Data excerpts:
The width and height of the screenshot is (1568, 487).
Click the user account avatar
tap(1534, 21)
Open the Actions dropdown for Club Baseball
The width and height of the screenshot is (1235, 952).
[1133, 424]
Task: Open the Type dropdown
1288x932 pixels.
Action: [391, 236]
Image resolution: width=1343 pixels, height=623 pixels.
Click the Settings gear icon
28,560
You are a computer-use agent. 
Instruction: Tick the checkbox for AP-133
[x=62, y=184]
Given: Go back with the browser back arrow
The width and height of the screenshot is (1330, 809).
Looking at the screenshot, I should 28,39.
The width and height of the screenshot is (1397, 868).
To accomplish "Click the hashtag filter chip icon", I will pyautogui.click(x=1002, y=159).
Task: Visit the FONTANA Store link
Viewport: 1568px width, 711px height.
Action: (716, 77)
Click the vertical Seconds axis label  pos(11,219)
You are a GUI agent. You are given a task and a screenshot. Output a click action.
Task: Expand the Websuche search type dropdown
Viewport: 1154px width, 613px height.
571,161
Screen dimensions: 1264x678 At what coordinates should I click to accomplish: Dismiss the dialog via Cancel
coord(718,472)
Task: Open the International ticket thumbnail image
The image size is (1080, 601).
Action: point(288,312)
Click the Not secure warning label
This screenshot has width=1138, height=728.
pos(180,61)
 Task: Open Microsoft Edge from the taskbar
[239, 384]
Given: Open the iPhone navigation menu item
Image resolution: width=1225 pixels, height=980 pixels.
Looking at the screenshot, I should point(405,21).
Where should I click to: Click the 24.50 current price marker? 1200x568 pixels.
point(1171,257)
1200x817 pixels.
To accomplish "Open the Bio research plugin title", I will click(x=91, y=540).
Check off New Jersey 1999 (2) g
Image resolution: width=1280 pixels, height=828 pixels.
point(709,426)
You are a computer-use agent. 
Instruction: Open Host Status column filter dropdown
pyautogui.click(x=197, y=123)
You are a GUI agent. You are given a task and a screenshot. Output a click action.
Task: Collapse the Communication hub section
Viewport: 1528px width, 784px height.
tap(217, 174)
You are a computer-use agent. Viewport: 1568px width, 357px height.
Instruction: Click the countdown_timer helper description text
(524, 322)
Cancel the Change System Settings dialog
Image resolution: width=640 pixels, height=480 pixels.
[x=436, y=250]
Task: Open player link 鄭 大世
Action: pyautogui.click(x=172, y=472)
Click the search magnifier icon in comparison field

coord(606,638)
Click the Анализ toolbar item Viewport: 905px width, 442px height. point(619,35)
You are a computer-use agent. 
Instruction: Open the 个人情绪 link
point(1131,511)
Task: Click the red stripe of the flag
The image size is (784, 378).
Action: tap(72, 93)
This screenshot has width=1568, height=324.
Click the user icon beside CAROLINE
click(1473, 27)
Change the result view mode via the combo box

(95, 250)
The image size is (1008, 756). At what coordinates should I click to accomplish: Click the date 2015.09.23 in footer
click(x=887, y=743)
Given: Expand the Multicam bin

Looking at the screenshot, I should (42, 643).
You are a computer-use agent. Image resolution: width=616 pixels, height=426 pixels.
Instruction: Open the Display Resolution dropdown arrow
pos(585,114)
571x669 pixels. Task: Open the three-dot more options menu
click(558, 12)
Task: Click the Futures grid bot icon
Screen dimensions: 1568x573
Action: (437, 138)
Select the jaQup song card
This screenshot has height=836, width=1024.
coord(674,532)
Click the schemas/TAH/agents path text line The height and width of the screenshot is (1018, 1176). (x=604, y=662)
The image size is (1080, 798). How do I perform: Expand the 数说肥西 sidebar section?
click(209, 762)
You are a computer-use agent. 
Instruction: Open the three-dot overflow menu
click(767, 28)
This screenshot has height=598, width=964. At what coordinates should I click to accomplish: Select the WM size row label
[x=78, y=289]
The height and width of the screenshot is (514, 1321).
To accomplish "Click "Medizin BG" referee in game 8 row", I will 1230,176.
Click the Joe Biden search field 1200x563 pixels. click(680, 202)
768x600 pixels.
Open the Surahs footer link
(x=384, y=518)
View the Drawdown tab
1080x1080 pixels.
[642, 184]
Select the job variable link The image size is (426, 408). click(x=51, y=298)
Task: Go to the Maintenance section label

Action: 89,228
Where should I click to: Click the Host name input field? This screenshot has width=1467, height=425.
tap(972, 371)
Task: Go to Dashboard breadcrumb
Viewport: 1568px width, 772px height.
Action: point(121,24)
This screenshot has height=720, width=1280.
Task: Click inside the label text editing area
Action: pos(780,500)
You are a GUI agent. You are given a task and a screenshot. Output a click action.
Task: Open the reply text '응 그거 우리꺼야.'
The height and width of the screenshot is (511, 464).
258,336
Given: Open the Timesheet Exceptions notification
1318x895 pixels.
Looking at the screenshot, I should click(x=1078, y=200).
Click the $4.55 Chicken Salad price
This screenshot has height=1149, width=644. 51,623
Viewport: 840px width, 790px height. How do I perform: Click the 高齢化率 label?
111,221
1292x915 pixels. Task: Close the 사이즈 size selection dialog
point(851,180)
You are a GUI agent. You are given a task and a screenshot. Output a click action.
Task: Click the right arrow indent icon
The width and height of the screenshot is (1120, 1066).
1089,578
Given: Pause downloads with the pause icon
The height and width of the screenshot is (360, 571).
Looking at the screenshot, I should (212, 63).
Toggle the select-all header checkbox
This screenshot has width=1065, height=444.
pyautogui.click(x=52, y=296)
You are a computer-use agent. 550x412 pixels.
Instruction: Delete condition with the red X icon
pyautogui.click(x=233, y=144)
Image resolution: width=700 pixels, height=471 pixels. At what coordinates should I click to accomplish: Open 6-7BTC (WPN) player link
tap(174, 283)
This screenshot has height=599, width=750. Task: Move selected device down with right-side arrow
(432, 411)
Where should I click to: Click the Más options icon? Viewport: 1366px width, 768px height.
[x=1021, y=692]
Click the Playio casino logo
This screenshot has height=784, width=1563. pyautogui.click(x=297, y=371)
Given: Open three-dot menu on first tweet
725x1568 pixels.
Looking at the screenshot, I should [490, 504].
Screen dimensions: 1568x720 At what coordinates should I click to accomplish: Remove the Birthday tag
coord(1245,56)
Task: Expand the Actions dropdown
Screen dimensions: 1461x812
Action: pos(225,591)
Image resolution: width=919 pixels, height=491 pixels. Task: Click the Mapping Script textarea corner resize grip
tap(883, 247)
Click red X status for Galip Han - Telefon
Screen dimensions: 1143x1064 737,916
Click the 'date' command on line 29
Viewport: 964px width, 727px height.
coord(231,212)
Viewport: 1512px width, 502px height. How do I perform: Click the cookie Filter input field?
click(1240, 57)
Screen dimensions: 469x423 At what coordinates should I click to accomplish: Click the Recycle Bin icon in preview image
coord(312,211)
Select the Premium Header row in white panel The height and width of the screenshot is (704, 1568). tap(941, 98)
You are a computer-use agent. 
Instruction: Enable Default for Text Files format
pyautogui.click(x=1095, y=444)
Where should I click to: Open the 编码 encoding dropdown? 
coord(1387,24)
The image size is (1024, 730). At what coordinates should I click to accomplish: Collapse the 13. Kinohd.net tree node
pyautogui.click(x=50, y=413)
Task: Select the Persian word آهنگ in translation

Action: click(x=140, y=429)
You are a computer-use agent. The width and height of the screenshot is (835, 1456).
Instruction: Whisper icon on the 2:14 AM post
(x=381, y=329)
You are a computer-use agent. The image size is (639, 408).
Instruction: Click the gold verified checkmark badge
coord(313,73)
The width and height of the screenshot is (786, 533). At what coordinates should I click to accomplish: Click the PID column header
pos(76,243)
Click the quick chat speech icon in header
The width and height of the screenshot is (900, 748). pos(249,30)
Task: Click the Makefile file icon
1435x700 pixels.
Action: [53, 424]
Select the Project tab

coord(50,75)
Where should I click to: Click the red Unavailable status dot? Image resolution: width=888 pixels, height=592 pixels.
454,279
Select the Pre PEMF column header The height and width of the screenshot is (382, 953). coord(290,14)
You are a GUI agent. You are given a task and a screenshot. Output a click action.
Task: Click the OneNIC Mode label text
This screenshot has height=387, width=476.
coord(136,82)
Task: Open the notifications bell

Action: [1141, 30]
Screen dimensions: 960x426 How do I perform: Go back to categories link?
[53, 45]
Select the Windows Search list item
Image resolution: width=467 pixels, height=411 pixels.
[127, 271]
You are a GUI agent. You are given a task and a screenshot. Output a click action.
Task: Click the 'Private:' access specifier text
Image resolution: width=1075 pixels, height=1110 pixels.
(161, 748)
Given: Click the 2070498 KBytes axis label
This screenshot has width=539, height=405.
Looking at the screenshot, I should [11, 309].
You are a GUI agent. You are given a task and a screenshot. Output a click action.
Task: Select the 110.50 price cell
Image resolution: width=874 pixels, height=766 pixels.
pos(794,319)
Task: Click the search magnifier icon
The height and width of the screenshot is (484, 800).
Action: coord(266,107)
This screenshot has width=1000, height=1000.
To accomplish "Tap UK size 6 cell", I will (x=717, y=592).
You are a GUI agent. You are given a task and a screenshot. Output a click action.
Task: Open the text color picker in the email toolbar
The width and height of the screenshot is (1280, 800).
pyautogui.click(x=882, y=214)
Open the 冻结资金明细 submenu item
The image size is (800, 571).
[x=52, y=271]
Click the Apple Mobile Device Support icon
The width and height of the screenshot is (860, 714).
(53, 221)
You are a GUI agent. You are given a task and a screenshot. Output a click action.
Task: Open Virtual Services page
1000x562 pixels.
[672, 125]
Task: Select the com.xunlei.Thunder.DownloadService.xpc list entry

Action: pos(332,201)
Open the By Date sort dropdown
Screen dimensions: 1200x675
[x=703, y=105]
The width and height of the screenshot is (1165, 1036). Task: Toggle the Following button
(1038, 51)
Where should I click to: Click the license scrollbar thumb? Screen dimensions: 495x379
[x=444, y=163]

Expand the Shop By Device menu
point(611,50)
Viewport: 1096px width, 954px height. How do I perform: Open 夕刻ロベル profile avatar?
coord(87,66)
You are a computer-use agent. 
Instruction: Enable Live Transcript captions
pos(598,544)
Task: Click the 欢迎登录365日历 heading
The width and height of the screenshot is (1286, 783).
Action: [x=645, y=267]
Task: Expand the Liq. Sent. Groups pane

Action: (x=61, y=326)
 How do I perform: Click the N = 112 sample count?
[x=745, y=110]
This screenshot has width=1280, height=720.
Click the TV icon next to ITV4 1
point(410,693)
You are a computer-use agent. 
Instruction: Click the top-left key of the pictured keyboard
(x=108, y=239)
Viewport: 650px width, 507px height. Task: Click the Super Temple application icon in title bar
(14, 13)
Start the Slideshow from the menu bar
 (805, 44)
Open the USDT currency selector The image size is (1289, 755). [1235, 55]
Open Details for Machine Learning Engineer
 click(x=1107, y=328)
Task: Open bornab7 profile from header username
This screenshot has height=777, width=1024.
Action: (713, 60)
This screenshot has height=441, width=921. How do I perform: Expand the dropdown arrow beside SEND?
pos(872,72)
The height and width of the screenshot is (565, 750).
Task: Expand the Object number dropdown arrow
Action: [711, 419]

◆ Work task
Reproduce the final stretch of the data above: every line from the one holding "Task: Select the com.xunlei.Thunder.DownloadService.xpc" through the end, inclusive, exactly as written and nothing else.

◆ Answer below
Task: Select the com.xunlei.Thunder.DownloadService.xpc list entry

Action: pos(332,201)
Open the By Date sort dropdown
Screen dimensions: 1200x675
[x=703, y=105]
The width and height of the screenshot is (1165, 1036). Task: Toggle the Following button
(1038, 51)
Where should I click to: Click the license scrollbar thumb? Screen dimensions: 495x379
[x=444, y=163]

Expand the Shop By Device menu
point(611,50)
Viewport: 1096px width, 954px height. How do I perform: Open 夕刻ロベル profile avatar?
coord(87,66)
You are a computer-use agent. 
Instruction: Enable Live Transcript captions
pos(598,544)
Task: Click the 欢迎登录365日历 heading
The width and height of the screenshot is (1286, 783).
Action: [x=645, y=267]
Task: Expand the Liq. Sent. Groups pane

Action: (x=61, y=326)
 How do I perform: Click the N = 112 sample count?
[x=745, y=110]
This screenshot has width=1280, height=720.
Click the TV icon next to ITV4 1
point(410,693)
You are a computer-use agent. 
Instruction: Click the top-left key of the pictured keyboard
(x=108, y=239)
Viewport: 650px width, 507px height. Task: Click the Super Temple application icon in title bar
(14, 13)
Start the Slideshow from the menu bar
 (805, 44)
Open the USDT currency selector The image size is (1289, 755). [1235, 55]
Open Details for Machine Learning Engineer
 click(x=1107, y=328)
Task: Open bornab7 profile from header username
This screenshot has height=777, width=1024.
Action: (713, 60)
This screenshot has height=441, width=921. How do I perform: Expand the dropdown arrow beside SEND?
pos(872,72)
The height and width of the screenshot is (565, 750).
Task: Expand the Object number dropdown arrow
Action: [711, 419]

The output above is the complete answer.